● Task to complete
Rewrite every line of the listing below, requests included, scaling all coordinates and image dimensions in the answers by 2.4 and rounding to whole numbers, with halves rounded up. Leave the pictures out.
──────── Input material
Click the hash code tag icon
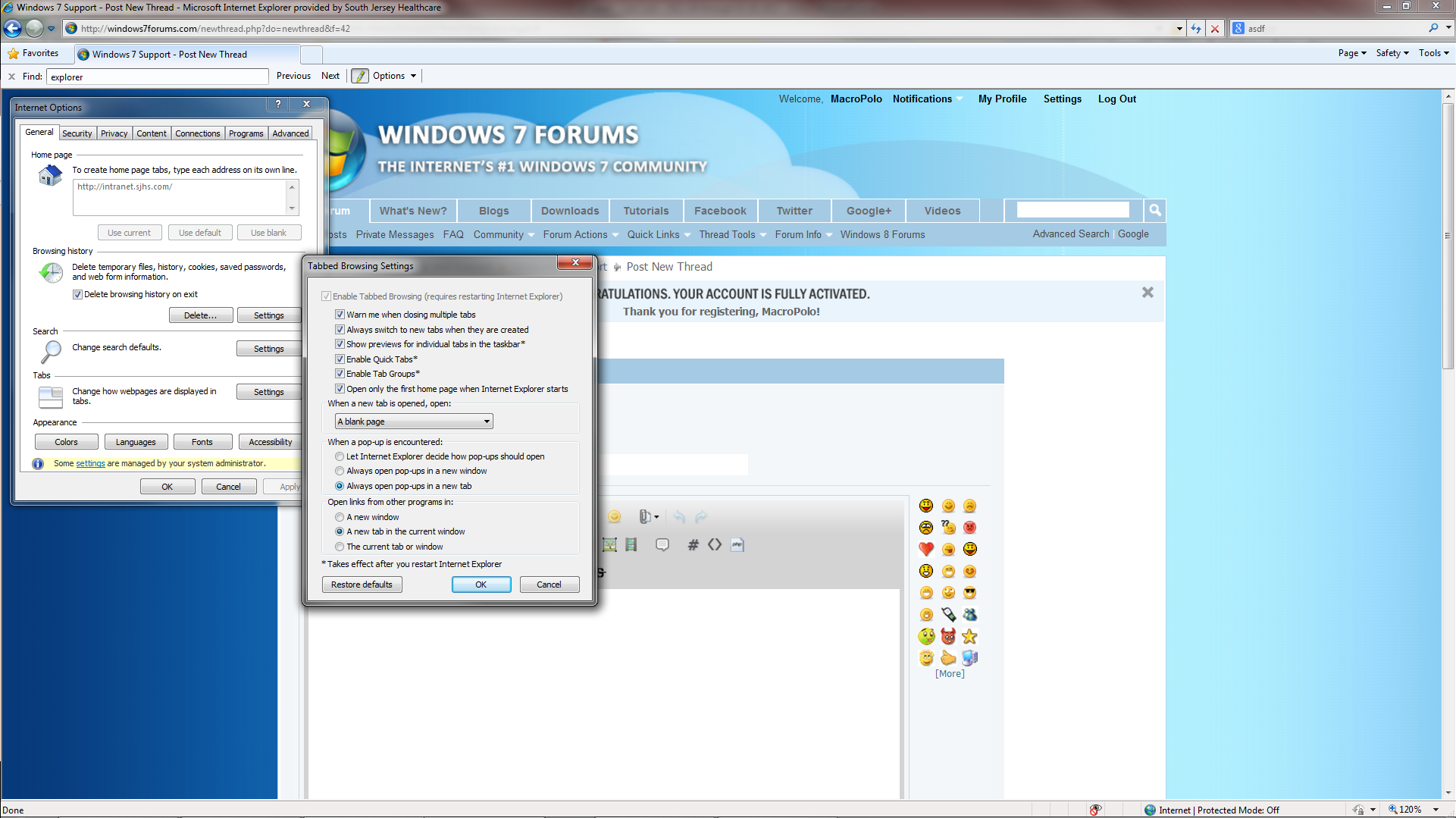Image resolution: width=1456 pixels, height=818 pixels. click(x=693, y=544)
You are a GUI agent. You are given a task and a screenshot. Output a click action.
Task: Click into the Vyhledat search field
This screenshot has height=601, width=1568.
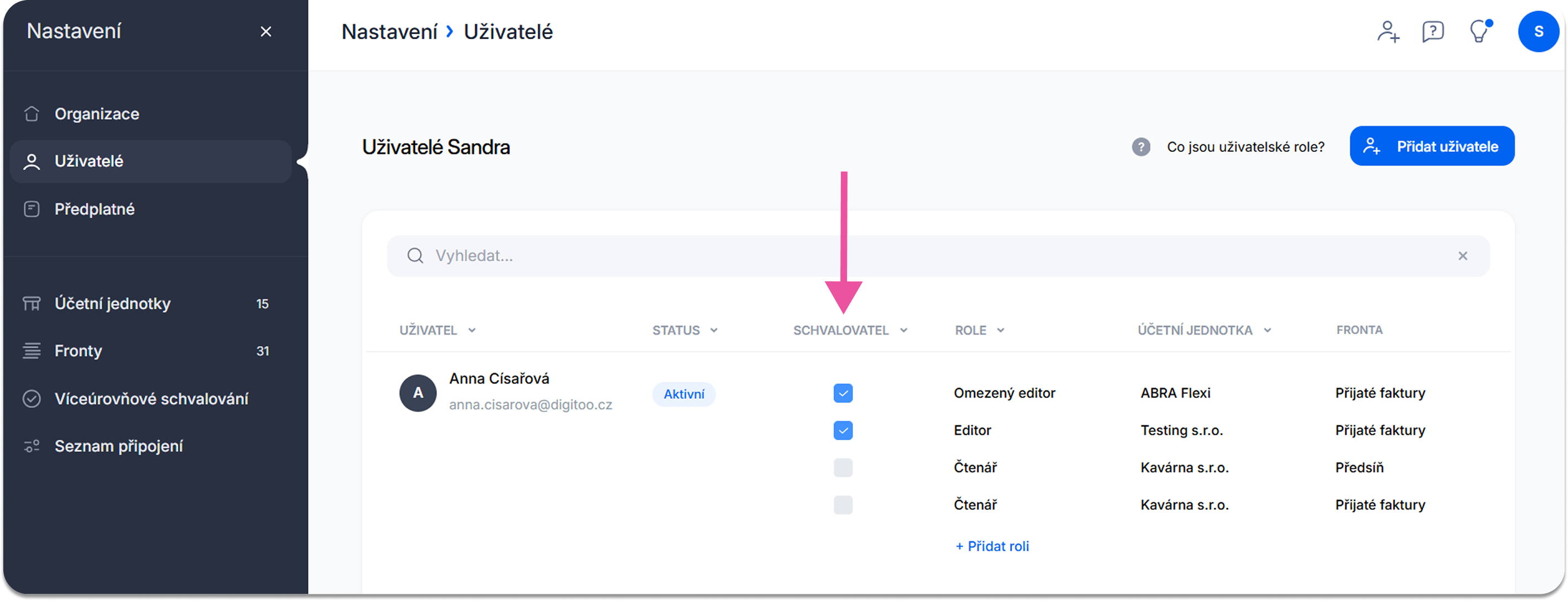tap(913, 256)
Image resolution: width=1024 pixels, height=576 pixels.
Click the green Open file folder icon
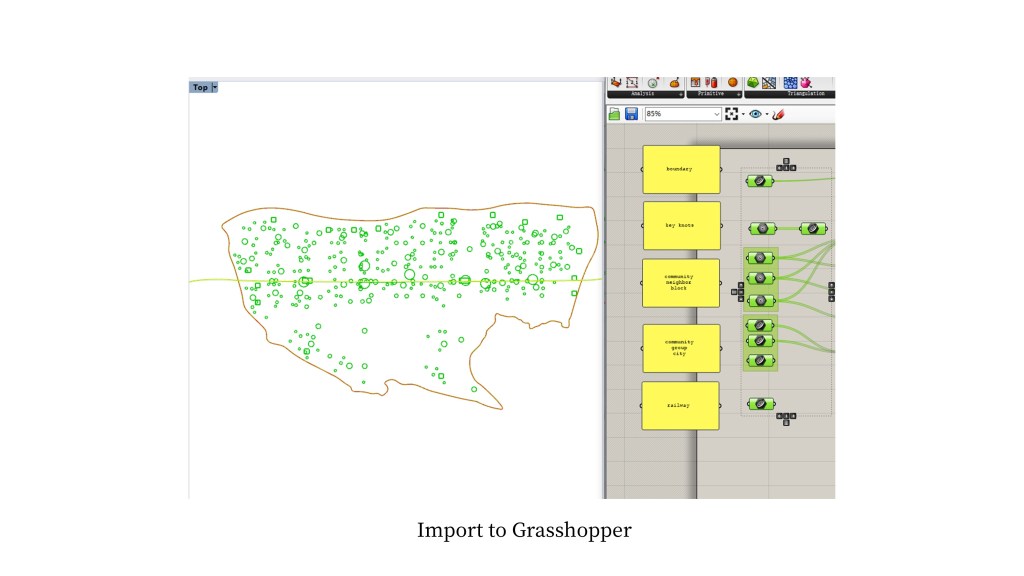click(615, 114)
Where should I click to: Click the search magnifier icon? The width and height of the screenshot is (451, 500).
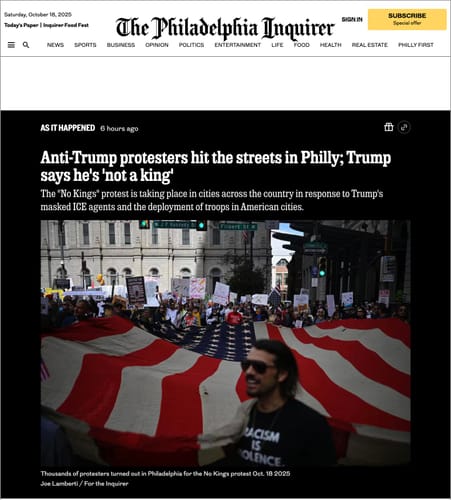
────────────────
● Exercise response
Click the hash code tag icon
Image resolution: width=3494 pixels, height=1963 pixels. click(x=1663, y=1306)
You are a GUI agent. You are given a task and a screenshot. Output a click action.
Task: Click into the Vyhledat search field
This screenshot has height=601, width=1568.
tap(2191, 614)
Image resolution: width=1024 pixels, height=576 pixels.
Click the green Open file folder icon
click(1476, 274)
Where should I click to: Click the search magnifier icon? The width and height of the screenshot is (451, 500).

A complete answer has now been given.